The government and 13 of the 14 armed groups active in the country signed a peace deal on June 19 that includes a ceasefire and political representation for armed groups, and rightly acknowledges the work of the ICC and SCC. The next day, fighting in the town of Bria between anti-balaka fighters and another Seleka faction, the Popular Front for the Renaissance in the Central African Republic (Front Populaire pour la Renaissance de la Centrafrique, FPRC), left up to 100 people dead, Reuters reported.
The crimes Human Rights Watch documented fall within the jurisdiction of the ICC, which has two investigations in the country. But the ICC only has capacity to target those most responsible for serious crimes. Scores of other commanders who bear criminal responsibility for atrocities, some of whom Human Rights Watch identified by name, may never face justice.
To close this gap, in June 2015 the government established the SCC. If properly resourced and supported, the court could help serve justice in the Central African Republic and set a precedent for other countries, Human Rights Watch said.
Progress in setting up the SCC has been slow, but the government has appointed some key posts in the past five months, including for the chief prosecutor and several judges.
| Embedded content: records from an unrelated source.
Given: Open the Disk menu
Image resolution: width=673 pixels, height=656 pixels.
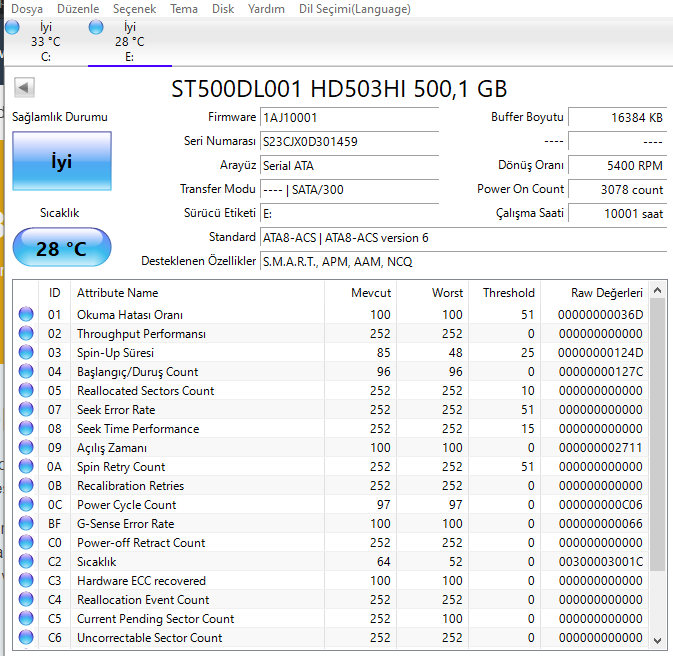Looking at the screenshot, I should click(223, 9).
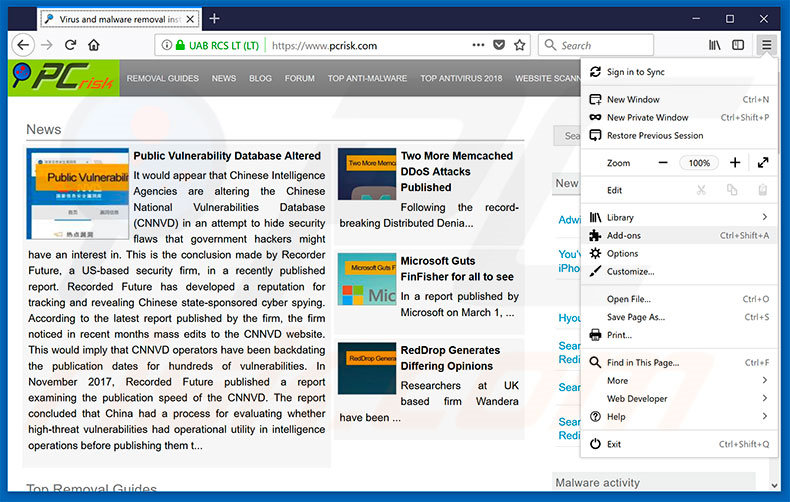Zoom out with the minus button
Viewport: 790px width, 502px height.
(662, 163)
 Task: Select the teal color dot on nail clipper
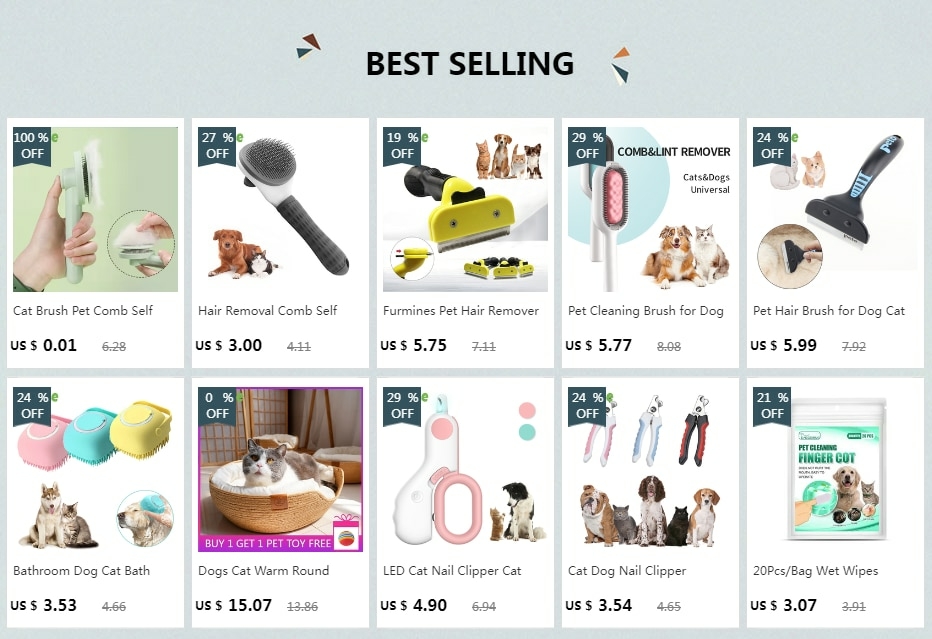(x=527, y=432)
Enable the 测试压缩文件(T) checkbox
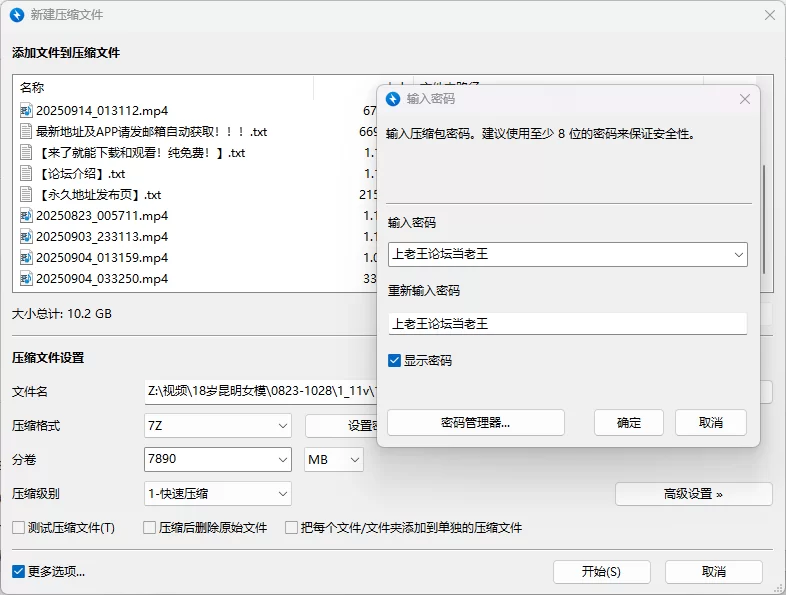The image size is (786, 595). coord(18,528)
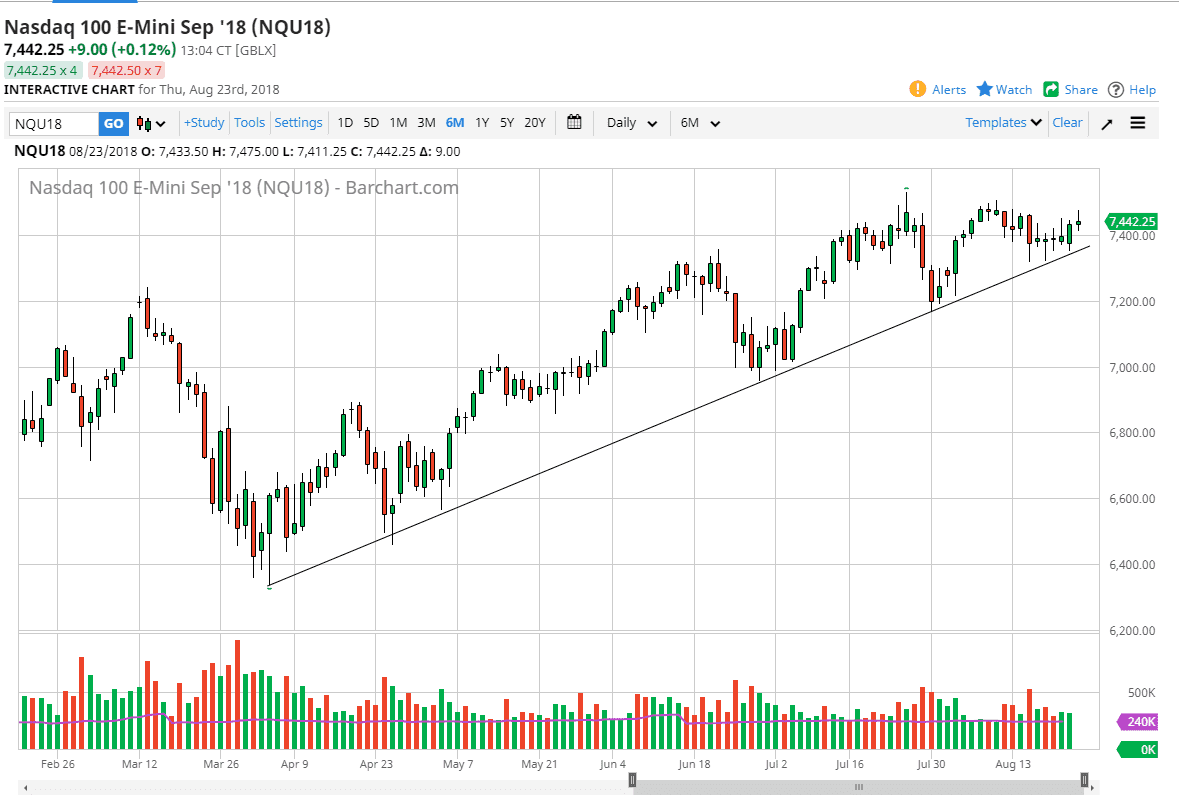Click the Watch star icon
The width and height of the screenshot is (1179, 795).
[985, 89]
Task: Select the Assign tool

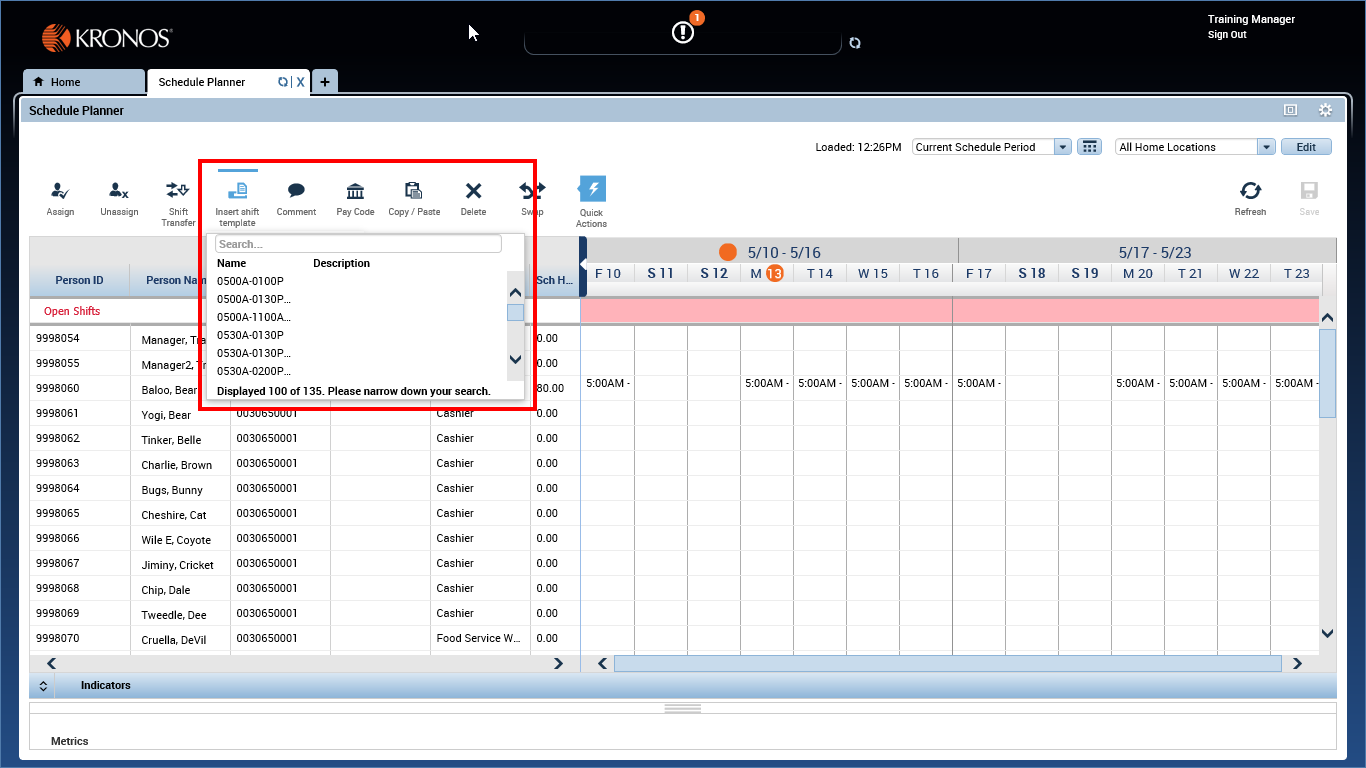Action: tap(60, 197)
Human Rights Watch recommended that President Faustin-Archange Touadéra designate a point person in his cabinet to coordinate work with the SCC, while respecting the court’s judicial independence.
The SCC faces steep challenges given continued insecurity in the country and the weak state of the country’s justice system. The UN mission and supportive governments should help create robust systems to protect witnesses and victims, and to provide security for court personnel, as well as assistance in conducting effective investigations. To bolster the domestic justice system, training and other support for court staff should be open to other justice sector practitioners whenever possible, Human Rights Watch said.
The SCC also needs more funding to operate effectively. Partner governments have pledged only US$5.2 million for the first 14 months of the court’s five-year renewable mandate. Donors and the UN should support the court so it can complete its work.
“The Special Criminal Court is not the answer to all of Central African Republic’s problems, but it will show abusive armed groups that they can no longer kill civilians without consequence,” Mudge said. “Fair and credible trials of atrocities will offer victims redress and build respect for the rule of law.”